The epidemiological investigation of Salmonella spp. using molecular based methods is especially valuable. PFGE has been widely used to determine strain relatedness, confirm outbreaks, and identify the sources of the identified strains [19]. The illegal wildlife trade in Brazil can be the source of human salmonellosis outbreaks and can facilitate the dissemination of resistant Salmonella through situations offered by captive management, such as maintaining birds in overcrowded cages and offering contaminated food, which may become a problem for the conservation of natural populations and to public health. In the present study, PFGE was used for the subtyping of one Salmonella ser. Typhimurium strain and two Salmonella ser. Panama strains. The Salmonella ser. Panama has been isolated from many foods, animals, water, and patients presenting clinical cases of infection. This serovar is one of several serotypes that tend to cause more invasive disease than other serotypes and has been associated with bacteremia and meningitis, mainly in children. In Brazil its prevalence is low and is detected in northeast and southeast region. The PFGE analysis does not show similarity with strains isolated from different sources in Brazil. Results are similar to those obtained from a commercial salami processing line, which detected the presence of multiple PFGE profiles [37]. The PFGE analysis indicated that the serovar Typhimurium isolate is indistinguishable and/or highly related with two strains isolated from a food-borne disease outbreak in south Brazil.

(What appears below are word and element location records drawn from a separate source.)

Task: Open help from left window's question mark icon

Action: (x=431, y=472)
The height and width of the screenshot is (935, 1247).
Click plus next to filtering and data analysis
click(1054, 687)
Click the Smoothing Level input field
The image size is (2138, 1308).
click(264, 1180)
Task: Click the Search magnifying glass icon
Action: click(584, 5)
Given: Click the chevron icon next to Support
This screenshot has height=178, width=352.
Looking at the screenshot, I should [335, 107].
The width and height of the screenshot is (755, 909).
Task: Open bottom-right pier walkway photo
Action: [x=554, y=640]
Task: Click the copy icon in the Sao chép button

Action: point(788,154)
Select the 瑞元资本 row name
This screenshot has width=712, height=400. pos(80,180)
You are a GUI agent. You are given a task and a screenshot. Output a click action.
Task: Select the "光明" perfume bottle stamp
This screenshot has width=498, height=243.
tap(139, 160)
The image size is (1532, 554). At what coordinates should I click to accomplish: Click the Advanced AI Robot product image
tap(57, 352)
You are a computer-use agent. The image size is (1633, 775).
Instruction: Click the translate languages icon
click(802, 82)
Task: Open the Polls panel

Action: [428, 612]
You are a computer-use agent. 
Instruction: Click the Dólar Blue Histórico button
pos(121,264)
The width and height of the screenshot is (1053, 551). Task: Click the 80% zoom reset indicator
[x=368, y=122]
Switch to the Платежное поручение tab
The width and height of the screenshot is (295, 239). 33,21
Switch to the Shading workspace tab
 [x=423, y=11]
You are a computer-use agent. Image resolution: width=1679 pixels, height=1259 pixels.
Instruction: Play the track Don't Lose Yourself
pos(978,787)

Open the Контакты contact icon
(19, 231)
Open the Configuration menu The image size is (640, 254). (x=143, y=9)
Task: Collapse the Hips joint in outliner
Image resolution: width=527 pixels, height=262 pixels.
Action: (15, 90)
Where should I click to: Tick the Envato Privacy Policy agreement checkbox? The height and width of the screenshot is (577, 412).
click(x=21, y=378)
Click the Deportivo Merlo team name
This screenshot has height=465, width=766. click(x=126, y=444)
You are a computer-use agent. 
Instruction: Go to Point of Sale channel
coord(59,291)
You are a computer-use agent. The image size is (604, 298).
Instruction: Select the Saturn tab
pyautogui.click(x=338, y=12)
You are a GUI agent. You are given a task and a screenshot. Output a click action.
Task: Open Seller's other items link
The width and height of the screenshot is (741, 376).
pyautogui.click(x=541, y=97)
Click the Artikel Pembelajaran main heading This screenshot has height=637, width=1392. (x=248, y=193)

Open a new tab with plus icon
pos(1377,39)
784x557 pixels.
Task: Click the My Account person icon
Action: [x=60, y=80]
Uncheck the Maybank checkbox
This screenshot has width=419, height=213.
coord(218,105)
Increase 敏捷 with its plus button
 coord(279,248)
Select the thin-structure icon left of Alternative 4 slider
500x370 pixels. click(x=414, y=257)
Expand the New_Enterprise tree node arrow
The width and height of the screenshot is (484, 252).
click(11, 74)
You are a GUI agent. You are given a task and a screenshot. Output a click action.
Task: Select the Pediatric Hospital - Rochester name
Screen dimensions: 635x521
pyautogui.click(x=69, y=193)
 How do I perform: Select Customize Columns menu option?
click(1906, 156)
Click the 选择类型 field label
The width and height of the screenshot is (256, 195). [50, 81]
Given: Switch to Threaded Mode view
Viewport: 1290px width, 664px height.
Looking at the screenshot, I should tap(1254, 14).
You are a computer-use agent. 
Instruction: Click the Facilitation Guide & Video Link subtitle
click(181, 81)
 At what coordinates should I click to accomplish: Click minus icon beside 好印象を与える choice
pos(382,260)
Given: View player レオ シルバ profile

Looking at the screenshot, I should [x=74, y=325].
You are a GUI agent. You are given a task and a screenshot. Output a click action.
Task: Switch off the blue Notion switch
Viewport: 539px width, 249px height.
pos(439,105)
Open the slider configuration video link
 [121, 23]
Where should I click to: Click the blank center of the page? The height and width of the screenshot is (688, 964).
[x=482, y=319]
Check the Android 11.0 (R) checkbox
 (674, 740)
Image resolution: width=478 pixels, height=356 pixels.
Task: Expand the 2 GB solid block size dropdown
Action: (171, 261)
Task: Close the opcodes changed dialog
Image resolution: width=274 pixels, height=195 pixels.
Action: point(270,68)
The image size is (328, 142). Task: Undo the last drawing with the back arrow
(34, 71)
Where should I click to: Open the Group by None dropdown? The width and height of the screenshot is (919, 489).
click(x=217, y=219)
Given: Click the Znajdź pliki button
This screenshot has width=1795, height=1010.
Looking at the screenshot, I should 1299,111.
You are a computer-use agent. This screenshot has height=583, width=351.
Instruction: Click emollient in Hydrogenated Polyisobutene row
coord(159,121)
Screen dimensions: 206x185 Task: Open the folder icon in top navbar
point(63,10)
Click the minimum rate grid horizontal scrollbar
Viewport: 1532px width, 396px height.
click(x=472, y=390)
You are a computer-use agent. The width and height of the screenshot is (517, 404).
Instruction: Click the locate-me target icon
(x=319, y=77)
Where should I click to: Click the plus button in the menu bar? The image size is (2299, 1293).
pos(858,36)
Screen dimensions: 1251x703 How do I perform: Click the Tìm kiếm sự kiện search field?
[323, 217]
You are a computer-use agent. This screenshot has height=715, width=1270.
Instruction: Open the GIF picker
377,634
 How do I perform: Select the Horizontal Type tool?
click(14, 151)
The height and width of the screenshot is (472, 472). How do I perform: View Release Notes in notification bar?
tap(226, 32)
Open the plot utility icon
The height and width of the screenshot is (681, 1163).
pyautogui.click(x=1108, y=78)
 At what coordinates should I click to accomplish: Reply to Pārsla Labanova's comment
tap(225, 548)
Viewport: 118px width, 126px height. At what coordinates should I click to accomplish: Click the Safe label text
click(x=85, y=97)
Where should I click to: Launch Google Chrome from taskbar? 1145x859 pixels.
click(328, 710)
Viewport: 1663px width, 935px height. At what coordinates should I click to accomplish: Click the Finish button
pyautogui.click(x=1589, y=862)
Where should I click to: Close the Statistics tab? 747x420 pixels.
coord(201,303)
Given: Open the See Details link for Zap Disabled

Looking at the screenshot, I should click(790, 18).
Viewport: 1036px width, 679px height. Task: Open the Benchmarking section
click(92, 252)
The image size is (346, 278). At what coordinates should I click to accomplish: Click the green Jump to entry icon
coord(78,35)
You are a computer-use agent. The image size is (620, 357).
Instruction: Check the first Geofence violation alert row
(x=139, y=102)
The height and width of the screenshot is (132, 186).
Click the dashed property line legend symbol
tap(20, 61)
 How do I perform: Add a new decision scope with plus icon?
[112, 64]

This result showed the relevant role of wild birds in public health to spread a Salmonella clone related with a food-borne outbreak. Less direct evidence has been reported by Heir et al. [38], regarding bird-to-human transmission, which used PFGE to analyze human Typhimurium strains in Norway. They found that the strains characteristic of wild birds accounted for 32% of sporadic human cases.

5. Conclusions

These results point to the relevance of curbing the trafficking of wild animals, which can be a source of salmonellosis and be responsible for animal and human outbreaks. Thus, it is recommended that integration policies should be implemented between the various bodies and institutions involved in combating wildlife illegal trade—including the environmental agencies of the various levels of the Brazilian government—and the entities responsible for health surveillance. This includes the implementation of the following measures: long-term actions to combat wildlife illegal trade and its withdrawal from nature; clarifying for the public the health risks of acquiring illegally sourced specimens; continuous monitoring of birds victims of wildlife illegal trade for the presence of Salmonella, by carrying out quarantine procedures to prevent the spread of strains with zoonotic potential and/or multiprofile bacterial resistance in different environments and for humans due to the release and disposal of these animals; and monitoring professionals involved in the management of wild species, since the handling of these animals exposes them to greater contact with zoonotic agents and microorganisms involved in nosocomial infections.

Conflict of Interests

The authors have declared that no conflict of interests exists.